27/04/2024
За что аналитические терапевты берут деньги?
Хочу сегодня рассказать про два защитных механизма, с которыми терапевту сложнее всего иметь дело. И которые составляют значительную часть содержания работы в начале терапевтического процесса. Потому что мы говорим про терапию, а не про консультирование, в том случае, когда к нам приходит человек с довольно обширными поломками внутри. Чаще всего они не критичные, но доставляют много неудобства самому человеку и его окружению.
Проекция – это такой вариант взаимодействия с окружающими, когда мы видим в них не только и не столько реальных людей, а кого-то из значимых персонажей нашего прошлого. Обычно это мама, папа, бабушки, дедушки, сиблинги, учителя… в основном всё. Проекцию можно узнать по характерным ощущениям : «Ты такая же, как моя мама! Так же давишь на меня (игнорируешь, отвергаешь, не защищаешь и т.д.)». Механизм таков: мы пережили что-то в отношениях с важными для нас людьми. Не всегда этот опыт был приятным. Что-то осталось не отрегулированным, и хочет быть перепрожито при встрече с человеком, кажущимся нам достаточно подходящим для того, чтобы спроецировать на него свой предыдущий опыт. Собственно, мы так и делаем. Видим в нём кого-то похожего, потом - напрямую общаемся через него с тем, предыдущим человеком. А дальше – в зависимости от необходимости. Мы можем хотеть с этим что-то делать. И тогда будем в терапевтических отношениях разбираться с тем, насколько терапевт идентичен нашему опыту, и что-то менять. Ну, либо оставим всё как есть и уверимся в том, что это люди такие, а не мы.
Когда же у нас есть много не просто неотрегулированного, но ещё и неосознанного опыта, который мы не готовы в себе принимать, то эти переживания могут напрямую сбрасываться в другого человека. Этот механизм называется проективной идентификацией. Мы видим в терапевте, например, себя в ситуации взаимодействия со своей давящей мамой. В отношениях с мамой мы испытывали много стыда и беспомощности. Эти стыд и беспомощность остаются неопознанными, потому что мы привыкли скрывать их под контролем и гипер-уверенностью. И тогда в ситуации контакта с терапевтом стыд и беспомощность буду сбрасываться в него. И будут ощущаться им в контрпереносе как собственные чувства. Ситуация взаимодействия на сессии будет разным образом воссоздавать обстоятельства, способствующие эвакуации клиентом таких чувств. Потому что нам надо что-то сделать с ними, но мы не имеем к ним доступа иного, кроме как через другого человека.

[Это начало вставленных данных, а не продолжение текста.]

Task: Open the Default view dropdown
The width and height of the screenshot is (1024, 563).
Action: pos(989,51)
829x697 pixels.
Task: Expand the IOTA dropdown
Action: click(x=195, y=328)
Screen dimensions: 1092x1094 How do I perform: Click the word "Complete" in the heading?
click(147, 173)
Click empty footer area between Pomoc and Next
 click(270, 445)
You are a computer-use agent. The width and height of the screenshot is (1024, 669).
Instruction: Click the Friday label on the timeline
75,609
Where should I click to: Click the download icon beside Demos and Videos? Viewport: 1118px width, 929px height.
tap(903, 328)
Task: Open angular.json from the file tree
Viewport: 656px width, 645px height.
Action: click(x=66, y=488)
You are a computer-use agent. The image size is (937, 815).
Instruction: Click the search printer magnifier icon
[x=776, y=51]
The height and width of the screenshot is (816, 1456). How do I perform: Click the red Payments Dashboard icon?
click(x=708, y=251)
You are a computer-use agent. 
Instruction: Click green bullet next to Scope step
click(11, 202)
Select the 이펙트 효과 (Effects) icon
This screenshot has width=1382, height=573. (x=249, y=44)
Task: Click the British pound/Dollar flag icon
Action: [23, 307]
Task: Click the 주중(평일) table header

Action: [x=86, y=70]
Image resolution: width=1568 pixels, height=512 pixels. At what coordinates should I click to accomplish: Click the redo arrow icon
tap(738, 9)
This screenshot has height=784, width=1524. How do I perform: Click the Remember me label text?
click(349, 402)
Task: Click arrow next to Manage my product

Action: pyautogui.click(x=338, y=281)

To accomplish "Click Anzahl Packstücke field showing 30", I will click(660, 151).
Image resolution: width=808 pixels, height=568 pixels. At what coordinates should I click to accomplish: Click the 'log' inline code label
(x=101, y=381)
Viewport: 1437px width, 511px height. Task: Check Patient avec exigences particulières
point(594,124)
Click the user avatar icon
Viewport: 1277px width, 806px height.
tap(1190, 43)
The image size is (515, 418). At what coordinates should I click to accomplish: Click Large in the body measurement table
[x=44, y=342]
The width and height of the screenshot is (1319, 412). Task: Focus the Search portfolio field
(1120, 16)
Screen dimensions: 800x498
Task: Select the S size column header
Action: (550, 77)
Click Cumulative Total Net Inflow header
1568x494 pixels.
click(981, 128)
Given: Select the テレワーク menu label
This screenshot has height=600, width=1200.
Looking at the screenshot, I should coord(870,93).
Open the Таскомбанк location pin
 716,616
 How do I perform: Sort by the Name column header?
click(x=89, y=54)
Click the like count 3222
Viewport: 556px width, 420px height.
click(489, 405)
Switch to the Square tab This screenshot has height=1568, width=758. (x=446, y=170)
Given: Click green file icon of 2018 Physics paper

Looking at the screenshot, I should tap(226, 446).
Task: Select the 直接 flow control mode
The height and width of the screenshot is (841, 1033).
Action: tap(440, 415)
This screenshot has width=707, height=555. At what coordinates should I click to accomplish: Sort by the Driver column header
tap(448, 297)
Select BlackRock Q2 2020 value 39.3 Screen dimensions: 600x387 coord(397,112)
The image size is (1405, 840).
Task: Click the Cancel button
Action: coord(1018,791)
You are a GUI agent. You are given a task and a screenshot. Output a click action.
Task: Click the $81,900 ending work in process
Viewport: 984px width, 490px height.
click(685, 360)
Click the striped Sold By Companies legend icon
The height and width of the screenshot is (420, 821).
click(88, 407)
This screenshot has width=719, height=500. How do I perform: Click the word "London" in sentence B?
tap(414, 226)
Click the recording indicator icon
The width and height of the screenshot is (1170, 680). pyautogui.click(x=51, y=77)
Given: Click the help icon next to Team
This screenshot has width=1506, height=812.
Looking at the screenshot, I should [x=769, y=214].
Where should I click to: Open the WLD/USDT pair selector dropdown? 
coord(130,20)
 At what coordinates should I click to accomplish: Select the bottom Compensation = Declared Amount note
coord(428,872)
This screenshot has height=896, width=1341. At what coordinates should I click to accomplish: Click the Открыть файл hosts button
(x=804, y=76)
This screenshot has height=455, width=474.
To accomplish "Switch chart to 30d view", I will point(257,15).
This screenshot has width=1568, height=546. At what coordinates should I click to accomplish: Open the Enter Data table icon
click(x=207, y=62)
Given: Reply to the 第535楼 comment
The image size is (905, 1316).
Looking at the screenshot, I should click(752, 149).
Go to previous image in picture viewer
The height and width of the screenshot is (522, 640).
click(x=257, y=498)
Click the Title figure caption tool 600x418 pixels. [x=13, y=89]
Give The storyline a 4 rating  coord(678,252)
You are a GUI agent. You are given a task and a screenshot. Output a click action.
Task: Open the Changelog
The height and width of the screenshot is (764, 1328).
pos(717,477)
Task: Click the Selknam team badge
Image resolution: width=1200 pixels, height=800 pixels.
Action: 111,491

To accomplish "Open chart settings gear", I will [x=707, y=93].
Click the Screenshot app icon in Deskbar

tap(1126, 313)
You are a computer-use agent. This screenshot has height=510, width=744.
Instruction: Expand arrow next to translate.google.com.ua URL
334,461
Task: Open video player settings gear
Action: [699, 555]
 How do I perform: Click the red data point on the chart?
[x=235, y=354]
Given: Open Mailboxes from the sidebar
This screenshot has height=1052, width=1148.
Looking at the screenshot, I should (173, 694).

И вот это тот самый момент, когда нашим клиентам может казаться, что мы ничего не делаем, просто сидим и молчим. Ну, или не молчим, а разговариваем, косячим, ведём себя как то не так, (отставить нужное в соответствие с тем, какие чувства эвакуируются). Потому что в аналитической терапии огромный кусок контракта заключается между бессознательными клиента и терапевта. Мы соглашаемся разыгрывать содержание беспокоющего опыта клиента. Другими словами, мы соглашаемся быть его негативными объектами и носить в себе его непереносимые чувства. Здесь терапевтическая работа заключается в том, чтобы осознать эти чувства, переработать их в себе и предъявить в том виде, в котором они будут доступны человеку.
Но проблема в том, что это не единичный процесс. Такие ситуации должны повторяться вновь и вновь, в зависимости от тяжести опыта, пока человек не станет настолько устойчив, что будет готов сам взаимодействовать со своими чувствами и отказываться от этой защиты и сопутствующего ей поведения. Вот на формирование такой устойчивости часто и уходят стандартные пару лет терапевтической работы. В тяжелых случаях – гораздо больше.
И нет, я не говорю, что все содержание аналитической терапии заключается переработке проективной идентификации. Но сам этот процесс контакта бессознательных мне кажется вполне себе напоминающим взаимодействие в тонком поле. Поэтому из аналитиков легко выходят хорошие крепкие шаманы
PS. Степень сложности предстоящей работы часто можно узнать по первому контакту. Иногда – даже до того как человек пришел на первую сессию.